Few players have been better than Westwood recently, and it seems only a matter of time before the 37-year-old sheds that dreaded “best player never to win a major” title. He’s been in contention at each of the four majors at least once, including finishing second at this year’s Masters and tying for third at Turnberry and the PGA last year.
After top-20 finishes in all but three of his 14 starts this year, including his second PGA Tour win at St. Jude’s, the British Open seemed to set up almost perfectly for him. Though Westwood has never finished better than a tie for 64th at a British Open at St. Andrews, he won the Dunhill Links here in 2003.
“I’ve played well here in the past, obviously played well last year, and I’ve been looking forward to this week for quite some time,” Westwood said. “There’s a rich history to the golf tournament, especially when it’s held at St. Andrews. I think it’s even more special when the Open Championship is here, and obviously it’s one I’d like to win.”
That’s what makes his injury so disappointing – though Westwood knows it could have been far worse.
While at the French Open two weeks ago, his right calf swelled so badly doctors initially feared the 37-year-old might have a blood clot. Further tests showed he had instead ruptured the plantaris muscle, which runs down the calf.
Though Westwood played the French Open – he tied for 18th – he skipped the Scottish Open at Loch Lomond to give the leg a chance to heal. He took almost all of last week off, not hitting balls until Friday, and will play one, maybe two full practice rounds before the Open begins Thursday.
“Apparently it’s six to eight weeks recovery time if you put your feet up. But, obviously, with the biggest tournament on the calendar this week, I can’t really afford to do that,” Westwood said. “It’s just a case of managing it, strapping it up, trying to keep the swelling from getting any worse and playing as well as I can.”

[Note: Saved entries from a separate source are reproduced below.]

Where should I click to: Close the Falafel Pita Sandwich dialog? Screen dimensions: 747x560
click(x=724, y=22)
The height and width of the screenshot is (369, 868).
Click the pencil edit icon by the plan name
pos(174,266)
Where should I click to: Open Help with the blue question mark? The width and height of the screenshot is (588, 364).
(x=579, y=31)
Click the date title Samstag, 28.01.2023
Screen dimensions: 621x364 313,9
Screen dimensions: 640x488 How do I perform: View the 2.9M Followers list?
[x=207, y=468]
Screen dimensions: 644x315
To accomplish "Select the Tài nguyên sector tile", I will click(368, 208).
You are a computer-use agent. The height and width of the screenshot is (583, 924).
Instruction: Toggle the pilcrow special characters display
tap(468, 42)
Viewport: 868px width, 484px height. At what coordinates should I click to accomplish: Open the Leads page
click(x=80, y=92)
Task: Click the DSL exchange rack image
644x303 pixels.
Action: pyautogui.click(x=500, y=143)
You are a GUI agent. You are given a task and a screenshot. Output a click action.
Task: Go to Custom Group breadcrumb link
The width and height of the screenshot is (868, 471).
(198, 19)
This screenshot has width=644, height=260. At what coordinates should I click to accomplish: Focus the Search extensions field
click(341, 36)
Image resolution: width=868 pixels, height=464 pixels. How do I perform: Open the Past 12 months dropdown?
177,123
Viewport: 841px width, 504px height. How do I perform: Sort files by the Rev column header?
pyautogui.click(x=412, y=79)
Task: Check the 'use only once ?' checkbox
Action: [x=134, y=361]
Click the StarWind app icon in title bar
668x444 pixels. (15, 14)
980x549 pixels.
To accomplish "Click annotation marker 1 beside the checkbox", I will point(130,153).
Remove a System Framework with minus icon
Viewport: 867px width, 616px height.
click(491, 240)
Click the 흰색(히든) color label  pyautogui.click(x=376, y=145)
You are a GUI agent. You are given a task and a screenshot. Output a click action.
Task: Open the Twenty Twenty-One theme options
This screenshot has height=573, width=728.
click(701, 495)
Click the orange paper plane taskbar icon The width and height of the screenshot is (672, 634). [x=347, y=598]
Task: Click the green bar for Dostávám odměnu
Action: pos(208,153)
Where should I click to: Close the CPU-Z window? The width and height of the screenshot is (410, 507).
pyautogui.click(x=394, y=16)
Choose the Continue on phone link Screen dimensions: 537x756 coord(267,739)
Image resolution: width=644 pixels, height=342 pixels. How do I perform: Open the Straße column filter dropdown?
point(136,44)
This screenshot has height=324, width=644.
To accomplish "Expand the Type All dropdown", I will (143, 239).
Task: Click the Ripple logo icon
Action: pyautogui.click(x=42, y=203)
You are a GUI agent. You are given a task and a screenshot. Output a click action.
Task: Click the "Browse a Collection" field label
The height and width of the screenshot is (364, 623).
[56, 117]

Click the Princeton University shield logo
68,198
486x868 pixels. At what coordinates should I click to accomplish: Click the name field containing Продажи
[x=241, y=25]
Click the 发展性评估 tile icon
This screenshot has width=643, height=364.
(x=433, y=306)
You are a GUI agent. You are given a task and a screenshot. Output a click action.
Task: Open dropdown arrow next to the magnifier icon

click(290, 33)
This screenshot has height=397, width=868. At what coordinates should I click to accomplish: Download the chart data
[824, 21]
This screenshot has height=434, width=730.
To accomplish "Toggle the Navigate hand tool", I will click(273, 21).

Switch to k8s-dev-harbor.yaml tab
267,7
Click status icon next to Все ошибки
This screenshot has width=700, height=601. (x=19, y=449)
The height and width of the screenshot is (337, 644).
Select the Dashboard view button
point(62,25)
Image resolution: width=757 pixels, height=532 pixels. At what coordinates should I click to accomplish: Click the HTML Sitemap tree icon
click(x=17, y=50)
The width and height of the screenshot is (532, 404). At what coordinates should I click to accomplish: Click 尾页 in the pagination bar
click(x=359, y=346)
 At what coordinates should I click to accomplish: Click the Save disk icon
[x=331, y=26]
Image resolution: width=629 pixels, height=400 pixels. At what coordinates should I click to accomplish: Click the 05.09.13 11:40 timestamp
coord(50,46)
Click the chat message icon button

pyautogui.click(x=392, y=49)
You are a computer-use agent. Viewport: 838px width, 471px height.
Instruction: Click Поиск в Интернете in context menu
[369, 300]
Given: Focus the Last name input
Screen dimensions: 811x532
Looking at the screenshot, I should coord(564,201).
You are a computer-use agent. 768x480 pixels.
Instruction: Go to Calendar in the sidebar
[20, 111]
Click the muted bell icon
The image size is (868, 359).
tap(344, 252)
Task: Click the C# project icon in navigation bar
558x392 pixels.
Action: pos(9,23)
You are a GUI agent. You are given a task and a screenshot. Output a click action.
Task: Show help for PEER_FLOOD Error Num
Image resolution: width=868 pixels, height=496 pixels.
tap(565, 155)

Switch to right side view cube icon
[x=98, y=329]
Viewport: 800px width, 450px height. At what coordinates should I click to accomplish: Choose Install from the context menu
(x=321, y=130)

The leg doesn’t hurt as badly as it did in France, but Westwood said he can still feel it in his swing.
“When I try and go up on my toe and then twist, I’m using it then and it’s kind of stretching it out and feels uncomfortable,” he said. “The very last part, I’m just a little bit apprehensive.”
Westwood said he has no idea what caused the injury, other than playing professional golf for 17 years. But it might explain the aching Achilles’ he’d had the last eight months. The plantaris goes all the way down to the ankle – asked where, exactly, the muscle is located, Westwood cracked, “In the dictionary, under `P,”’ – and he thinks he might have mistaken the deteriorating muscle for Achilles’ pain.
Rest is the only real cure for the injury, but doctors have told Westwood he won’t cause further damage by playing. He wrapped the ankle when he played Monday, and will test out different alignments over the next couple of days to see what works best and gives him the most support.
After playing six holes Monday, he plans to play 18 on Tuesday. The forecast for Wednesday isn’t great – showers and wind – so Westwood said he might only play a few holes.
“I’m still pretty confident,” he said. “My legs feel like I haven’t done anything to decrease the power and the muscles in my legs. We’ve done tests on all of that. So I’m feeling fresh and think by Thursday, I’ll be ready to go.”
Reminded that Padraig Harrington won the 2008 British Open with a wrist so sore the Irishman wasn’t even sure he’d be able to start the tournament, Westwood smiled.
“That’s the old saying, isn’t it? `Beware the injured golfer,”’ he said. “Hopefully that will ring true.”